Home > modeling, open source tools > Ignore data, focus on power

Ignore data, focus on power

May 20, 2014

I get asked pretty often whether I “believe” in open data. I tend to murmur a response along the lines of “it depends,” which doesn’t seem too satisfying to me or to the person I’m talking about. But this morning, I’m happy to say, I’ve finally come up with a kind of rule, which isn’t universal. It focuses on power.

Namely, I like data that shines light on powerful people. Like the Sunlight Foundation tracks money and politicians, and that’s good. But I tend to want to protect powerless people, like people who are being surveilled with sensors and their phones. And the thing is, most of the open data focuses on the latter. How people ride the subway or how they use the public park or where they shop.

Something in the middle is crime data, where you have compilation of people being stopped by the police (powerless) and the police themselves (powerful). But here as well you’ll notice an asymmetry on identifying information. Looking at Stop and Frisk data, for example, there’s a precinct to identify the police officer, but no badge number, whereas there’s a bunch of identifying information about the person being stopped which is recorded.

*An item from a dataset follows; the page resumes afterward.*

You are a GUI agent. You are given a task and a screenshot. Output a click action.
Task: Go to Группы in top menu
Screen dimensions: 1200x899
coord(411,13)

A lot of the time you won’t even find data about powerful people. Worker bees get scored but the managers are somehow above scoring. Bloomberg never scored his lieutenants or himself even when he insisted that teachers should be scored. I like to keep an eye on who gets data collected about them. The power is where the data isn’t.

I guess my point is this. Data and data modeling are not magical tools. They are in fact crude tools, and so to focus on them is misleading and distracting from the real show, which is always about power (and/or money). It’s a boondoggle to think about data when we should be thinking about when and how a model is being wielded and who gets to decide.

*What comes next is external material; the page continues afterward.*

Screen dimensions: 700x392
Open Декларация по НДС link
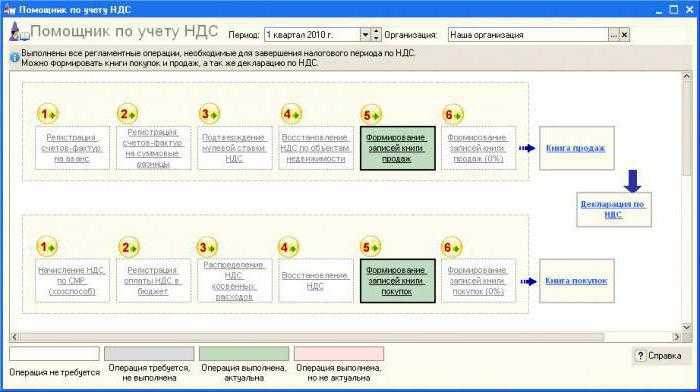(x=612, y=209)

One of the biggest problem we face is that all this data is being collected and saved now and the models haven’t even been invented yet. That’s why there’s so much urgency in getting reasonable laws in place to protect the powerless.

  1. May 20, 2014 at 12:02 pm

    Amen! I used to work for a software company that specialized in aggregating enterprise budget and forecasting data. Their main sales point was simple. The people that knew the most about the details of a particular operation should be involved in budgeting and forecasting. The idea was that if you collect accurate information from people that are directly involved in company operations you will produce better forecasts and budgets. Unfortunately this is not how budgeting and forecasting works in most organizations. What typically happens is that someone with power decides what the numbers should be and then all the minions are sent scurrying to make it so. The aggregation process is mostly a waste of time and is done to make people feel their little voices matter. Our political process is similar. How many pointless dog and pony show meeting are held to solicit input on issues that have already been decided?


  2. daviddlewis
    May 20, 2014 at 12:15 pm

    “The power is where the data isn’t.” is a marvelously succinct heuristic. The optimist would add “Yet.” after that.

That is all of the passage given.